## TASK TO COMPLETE
Transcribe word for word the lines below from the line with "Task: Click Brasschaat vs Atwerp match text" through the line with "Click the SDA Remap Pin list icon", ends included.

(Dataset entries)
○ ○ ○ ○ ○

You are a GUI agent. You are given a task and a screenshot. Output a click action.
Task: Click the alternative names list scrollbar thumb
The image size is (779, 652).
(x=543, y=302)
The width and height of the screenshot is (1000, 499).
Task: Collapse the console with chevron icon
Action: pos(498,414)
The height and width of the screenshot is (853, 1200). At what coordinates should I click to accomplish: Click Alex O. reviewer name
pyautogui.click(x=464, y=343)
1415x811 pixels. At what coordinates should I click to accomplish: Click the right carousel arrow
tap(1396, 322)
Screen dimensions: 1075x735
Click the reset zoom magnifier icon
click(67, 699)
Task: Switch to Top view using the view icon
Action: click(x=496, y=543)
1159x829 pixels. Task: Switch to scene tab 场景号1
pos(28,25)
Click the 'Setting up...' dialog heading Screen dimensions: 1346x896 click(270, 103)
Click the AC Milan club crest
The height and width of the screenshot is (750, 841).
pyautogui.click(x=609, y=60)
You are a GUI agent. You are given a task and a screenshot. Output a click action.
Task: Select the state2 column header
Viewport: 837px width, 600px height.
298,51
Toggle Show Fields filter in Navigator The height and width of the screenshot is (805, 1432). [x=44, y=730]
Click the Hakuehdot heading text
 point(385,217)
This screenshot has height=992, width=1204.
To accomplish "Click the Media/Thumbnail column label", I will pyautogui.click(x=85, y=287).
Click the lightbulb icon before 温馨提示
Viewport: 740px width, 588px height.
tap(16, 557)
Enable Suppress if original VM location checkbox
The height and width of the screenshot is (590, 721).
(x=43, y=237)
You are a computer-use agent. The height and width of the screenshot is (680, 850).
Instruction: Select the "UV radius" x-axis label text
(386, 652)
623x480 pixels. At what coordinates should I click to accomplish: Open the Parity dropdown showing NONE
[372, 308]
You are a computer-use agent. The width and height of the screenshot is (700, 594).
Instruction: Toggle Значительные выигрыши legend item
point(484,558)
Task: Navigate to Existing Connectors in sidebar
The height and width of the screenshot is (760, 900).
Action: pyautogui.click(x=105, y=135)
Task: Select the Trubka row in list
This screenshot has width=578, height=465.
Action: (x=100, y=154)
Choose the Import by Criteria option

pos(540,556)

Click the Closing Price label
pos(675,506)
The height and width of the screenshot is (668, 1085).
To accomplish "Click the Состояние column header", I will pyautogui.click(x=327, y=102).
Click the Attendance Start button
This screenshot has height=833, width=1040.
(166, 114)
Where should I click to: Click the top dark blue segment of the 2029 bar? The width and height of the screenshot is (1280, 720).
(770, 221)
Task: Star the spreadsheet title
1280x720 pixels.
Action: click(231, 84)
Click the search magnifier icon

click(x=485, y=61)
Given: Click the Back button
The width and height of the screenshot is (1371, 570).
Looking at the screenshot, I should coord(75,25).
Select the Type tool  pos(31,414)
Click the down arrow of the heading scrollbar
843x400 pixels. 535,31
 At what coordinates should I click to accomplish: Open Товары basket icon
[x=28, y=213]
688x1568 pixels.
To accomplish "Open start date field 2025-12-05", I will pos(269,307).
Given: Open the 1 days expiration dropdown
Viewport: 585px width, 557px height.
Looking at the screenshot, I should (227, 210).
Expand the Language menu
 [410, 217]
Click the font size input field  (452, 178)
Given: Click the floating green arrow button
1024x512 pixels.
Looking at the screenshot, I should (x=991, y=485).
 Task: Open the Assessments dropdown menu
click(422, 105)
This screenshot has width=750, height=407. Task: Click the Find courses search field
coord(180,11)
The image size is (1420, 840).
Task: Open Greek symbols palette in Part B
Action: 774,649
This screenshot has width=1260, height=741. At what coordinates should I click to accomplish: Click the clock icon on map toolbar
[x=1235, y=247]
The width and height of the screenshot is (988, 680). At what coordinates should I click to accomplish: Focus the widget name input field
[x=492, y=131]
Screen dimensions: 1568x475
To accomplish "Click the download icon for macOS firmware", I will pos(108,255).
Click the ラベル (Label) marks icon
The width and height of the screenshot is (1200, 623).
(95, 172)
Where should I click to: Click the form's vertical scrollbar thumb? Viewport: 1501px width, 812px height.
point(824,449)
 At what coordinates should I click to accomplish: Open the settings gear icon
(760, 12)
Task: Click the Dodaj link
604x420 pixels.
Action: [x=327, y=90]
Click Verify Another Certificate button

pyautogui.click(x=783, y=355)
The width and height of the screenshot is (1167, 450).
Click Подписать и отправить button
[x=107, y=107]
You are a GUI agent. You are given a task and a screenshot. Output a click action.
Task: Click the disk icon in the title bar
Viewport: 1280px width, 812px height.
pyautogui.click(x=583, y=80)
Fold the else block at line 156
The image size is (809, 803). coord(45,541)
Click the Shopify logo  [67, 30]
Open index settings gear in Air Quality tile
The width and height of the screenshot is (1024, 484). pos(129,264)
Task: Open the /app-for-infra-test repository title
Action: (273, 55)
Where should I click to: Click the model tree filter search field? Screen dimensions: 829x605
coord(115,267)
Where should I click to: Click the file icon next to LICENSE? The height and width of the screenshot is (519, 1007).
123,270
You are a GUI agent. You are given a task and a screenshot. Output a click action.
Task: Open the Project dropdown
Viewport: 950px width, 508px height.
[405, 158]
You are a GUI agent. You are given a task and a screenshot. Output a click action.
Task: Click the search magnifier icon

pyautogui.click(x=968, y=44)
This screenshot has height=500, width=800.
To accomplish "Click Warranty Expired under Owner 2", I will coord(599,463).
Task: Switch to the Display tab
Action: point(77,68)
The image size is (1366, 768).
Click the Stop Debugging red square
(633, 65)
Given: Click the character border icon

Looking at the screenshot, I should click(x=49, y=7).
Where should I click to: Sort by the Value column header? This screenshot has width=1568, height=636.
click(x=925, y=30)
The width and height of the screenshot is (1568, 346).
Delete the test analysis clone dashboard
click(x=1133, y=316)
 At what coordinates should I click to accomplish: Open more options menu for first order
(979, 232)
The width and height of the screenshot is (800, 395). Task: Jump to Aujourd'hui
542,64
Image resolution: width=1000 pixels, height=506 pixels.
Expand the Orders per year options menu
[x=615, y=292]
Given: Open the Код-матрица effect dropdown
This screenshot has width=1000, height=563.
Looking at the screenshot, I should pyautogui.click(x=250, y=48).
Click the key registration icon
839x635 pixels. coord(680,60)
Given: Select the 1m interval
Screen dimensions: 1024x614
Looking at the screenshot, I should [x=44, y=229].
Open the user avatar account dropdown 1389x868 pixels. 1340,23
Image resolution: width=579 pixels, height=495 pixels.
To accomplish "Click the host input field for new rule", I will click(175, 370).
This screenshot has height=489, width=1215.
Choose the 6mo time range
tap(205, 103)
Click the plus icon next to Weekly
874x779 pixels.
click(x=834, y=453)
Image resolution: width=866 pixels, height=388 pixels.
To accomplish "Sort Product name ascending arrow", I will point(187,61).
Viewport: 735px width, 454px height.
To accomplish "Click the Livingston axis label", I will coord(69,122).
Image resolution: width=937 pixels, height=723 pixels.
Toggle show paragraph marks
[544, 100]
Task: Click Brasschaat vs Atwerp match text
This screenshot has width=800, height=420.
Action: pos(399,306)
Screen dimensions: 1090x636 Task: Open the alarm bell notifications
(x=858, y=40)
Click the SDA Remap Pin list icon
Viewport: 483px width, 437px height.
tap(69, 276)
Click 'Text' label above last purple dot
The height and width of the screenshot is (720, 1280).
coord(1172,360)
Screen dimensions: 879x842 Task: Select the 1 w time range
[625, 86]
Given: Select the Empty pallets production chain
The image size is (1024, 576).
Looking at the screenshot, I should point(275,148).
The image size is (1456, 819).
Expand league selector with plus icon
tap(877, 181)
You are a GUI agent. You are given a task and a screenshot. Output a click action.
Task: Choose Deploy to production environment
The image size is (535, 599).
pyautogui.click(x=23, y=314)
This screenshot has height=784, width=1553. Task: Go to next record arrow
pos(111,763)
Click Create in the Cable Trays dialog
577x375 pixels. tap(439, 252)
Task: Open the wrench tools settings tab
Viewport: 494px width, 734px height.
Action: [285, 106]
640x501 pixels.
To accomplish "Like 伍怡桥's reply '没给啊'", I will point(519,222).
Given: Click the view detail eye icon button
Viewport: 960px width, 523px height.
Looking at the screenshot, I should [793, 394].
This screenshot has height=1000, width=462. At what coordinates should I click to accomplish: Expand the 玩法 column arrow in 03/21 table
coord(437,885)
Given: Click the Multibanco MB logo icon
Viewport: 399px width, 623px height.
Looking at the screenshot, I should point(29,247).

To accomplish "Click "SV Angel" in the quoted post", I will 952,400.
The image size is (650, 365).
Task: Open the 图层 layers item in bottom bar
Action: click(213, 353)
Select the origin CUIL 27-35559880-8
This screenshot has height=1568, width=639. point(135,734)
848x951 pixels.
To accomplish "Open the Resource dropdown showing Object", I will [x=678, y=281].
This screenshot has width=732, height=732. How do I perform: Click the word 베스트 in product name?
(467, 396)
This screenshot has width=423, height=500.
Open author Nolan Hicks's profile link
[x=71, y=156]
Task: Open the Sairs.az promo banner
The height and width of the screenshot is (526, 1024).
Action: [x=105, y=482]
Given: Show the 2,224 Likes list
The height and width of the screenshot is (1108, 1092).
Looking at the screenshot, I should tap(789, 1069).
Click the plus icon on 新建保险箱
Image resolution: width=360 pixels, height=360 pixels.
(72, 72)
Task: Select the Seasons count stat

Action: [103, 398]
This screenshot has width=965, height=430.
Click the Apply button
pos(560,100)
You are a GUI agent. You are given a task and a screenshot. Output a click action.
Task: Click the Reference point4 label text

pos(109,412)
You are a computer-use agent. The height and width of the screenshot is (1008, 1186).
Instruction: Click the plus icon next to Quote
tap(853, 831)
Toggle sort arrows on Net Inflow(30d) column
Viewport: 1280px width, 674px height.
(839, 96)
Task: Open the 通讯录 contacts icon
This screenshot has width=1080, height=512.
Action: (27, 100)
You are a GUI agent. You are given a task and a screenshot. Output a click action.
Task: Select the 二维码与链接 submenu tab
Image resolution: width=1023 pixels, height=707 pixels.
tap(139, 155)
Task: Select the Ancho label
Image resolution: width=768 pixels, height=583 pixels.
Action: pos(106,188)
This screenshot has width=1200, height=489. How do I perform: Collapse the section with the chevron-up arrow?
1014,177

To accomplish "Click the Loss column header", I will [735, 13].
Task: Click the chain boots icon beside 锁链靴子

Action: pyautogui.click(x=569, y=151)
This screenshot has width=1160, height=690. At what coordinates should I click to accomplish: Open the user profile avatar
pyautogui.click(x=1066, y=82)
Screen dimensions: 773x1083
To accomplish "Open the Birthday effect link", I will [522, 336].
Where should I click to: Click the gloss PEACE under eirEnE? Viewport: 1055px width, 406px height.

○ ○ ○ ○ ○

## SOLUTION BELOW
Task: Click Brasschaat vs Atwerp match text
This screenshot has width=800, height=420.
Action: pos(399,306)
Screen dimensions: 1090x636 Task: Open the alarm bell notifications
(x=858, y=40)
Click the SDA Remap Pin list icon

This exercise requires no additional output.